Dataset entries:
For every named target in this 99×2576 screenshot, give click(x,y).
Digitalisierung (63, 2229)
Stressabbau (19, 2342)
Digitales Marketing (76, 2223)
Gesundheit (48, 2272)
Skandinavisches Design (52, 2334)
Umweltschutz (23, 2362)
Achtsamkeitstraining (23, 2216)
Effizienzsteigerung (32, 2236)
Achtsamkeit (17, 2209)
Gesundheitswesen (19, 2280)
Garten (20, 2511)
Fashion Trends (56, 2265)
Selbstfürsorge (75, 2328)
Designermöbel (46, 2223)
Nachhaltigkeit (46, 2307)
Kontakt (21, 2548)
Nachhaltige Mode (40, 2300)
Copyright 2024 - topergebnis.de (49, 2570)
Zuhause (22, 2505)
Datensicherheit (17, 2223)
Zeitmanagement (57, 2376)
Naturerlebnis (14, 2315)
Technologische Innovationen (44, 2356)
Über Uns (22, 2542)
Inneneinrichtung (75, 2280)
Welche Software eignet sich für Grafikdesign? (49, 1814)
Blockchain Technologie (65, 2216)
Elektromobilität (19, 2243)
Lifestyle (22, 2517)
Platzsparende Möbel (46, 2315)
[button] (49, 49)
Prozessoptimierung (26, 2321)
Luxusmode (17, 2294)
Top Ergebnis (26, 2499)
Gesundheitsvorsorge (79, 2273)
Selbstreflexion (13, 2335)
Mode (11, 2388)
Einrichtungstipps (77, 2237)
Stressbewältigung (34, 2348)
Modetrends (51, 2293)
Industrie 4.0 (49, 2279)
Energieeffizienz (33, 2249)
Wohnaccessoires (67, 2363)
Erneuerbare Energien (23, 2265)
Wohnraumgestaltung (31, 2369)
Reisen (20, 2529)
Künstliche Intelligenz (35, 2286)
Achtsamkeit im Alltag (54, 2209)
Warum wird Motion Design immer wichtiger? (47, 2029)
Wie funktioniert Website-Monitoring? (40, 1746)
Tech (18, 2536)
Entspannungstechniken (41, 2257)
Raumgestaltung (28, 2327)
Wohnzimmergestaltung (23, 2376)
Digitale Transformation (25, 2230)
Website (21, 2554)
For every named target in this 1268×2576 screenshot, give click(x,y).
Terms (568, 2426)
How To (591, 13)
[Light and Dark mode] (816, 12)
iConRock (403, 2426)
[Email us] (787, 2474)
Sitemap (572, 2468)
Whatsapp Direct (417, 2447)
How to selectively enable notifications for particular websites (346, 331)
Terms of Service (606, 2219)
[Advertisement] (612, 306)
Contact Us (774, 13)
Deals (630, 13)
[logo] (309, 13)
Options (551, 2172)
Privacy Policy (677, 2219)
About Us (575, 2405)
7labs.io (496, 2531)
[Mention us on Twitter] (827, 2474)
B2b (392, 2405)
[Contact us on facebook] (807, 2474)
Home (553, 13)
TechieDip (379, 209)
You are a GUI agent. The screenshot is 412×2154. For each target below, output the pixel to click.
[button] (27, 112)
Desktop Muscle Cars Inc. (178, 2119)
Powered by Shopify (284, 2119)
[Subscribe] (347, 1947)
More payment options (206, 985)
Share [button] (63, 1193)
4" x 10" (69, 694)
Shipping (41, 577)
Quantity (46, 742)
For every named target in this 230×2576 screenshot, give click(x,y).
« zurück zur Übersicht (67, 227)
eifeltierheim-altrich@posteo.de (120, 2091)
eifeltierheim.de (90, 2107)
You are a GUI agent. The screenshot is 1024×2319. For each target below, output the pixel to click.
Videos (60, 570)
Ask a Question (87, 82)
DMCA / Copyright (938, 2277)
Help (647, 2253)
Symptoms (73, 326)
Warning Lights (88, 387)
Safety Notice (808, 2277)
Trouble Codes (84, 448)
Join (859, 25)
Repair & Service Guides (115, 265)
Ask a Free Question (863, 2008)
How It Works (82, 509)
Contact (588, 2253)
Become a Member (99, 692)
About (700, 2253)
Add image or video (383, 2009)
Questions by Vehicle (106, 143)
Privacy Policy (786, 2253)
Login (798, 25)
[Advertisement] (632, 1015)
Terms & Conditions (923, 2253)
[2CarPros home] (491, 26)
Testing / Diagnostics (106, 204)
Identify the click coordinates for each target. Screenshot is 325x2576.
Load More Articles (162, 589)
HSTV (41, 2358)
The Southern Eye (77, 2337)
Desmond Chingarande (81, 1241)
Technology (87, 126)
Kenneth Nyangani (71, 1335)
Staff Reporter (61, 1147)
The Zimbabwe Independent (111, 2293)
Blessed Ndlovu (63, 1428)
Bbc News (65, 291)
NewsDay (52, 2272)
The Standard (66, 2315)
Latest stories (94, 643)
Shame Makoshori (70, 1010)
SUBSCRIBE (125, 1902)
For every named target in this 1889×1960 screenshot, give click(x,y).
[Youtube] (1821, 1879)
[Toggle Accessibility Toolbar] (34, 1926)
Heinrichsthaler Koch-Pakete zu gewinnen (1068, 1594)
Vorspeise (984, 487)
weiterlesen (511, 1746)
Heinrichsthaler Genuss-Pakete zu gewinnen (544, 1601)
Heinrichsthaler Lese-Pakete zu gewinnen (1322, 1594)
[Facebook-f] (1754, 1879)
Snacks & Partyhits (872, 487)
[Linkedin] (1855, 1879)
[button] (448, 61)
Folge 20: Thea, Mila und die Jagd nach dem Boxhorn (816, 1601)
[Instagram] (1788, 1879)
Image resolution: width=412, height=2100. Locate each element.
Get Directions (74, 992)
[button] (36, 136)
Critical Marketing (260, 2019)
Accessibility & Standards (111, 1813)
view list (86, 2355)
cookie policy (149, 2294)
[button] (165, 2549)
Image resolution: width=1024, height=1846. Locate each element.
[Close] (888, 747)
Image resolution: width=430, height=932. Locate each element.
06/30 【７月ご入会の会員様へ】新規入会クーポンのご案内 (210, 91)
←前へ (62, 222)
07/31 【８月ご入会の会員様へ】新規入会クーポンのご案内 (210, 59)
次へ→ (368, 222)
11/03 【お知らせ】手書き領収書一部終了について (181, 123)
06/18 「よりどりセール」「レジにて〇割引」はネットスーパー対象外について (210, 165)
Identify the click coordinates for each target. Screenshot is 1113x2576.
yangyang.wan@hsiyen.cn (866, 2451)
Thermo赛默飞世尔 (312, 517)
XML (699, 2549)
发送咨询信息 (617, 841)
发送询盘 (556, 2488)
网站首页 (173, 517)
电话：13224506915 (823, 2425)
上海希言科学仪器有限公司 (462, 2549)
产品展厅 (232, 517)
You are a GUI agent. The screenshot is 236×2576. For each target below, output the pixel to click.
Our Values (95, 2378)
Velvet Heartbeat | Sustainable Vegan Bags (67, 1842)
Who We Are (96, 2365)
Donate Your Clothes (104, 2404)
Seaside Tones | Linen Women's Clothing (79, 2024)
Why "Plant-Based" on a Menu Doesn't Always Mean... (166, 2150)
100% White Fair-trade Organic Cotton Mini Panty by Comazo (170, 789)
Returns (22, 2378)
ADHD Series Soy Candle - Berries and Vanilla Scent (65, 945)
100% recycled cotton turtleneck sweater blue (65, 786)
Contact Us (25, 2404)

ACTION ITEM: Lines from the one containing "发送咨询信息 (617, 841)" through the final line of the entries above are to be output exactly; omit all others.

ANSWER TO THIS TASK:
发送咨询信息 (617, 841)
发送询盘 (556, 2488)
网站首页 (173, 517)
电话：13224506915 (823, 2425)
上海希言科学仪器有限公司 (462, 2549)
产品展厅 (232, 517)
You are a GUI agent. The screenshot is 236×2576. For each target below, output the pixel to click.
Our Values (95, 2378)
Velvet Heartbeat | Sustainable Vegan Bags (67, 1842)
Who We Are (96, 2365)
Donate Your Clothes (104, 2404)
Seaside Tones | Linen Women's Clothing (79, 2024)
Why "Plant-Based" on a Menu Doesn't Always Mean... (166, 2150)
100% White Fair-trade Organic Cotton Mini Panty by Comazo (170, 789)
Returns (22, 2378)
ADHD Series Soy Candle - Berries and Vanilla Scent (65, 945)
100% recycled cotton turtleneck sweater blue (65, 786)
Contact Us (25, 2404)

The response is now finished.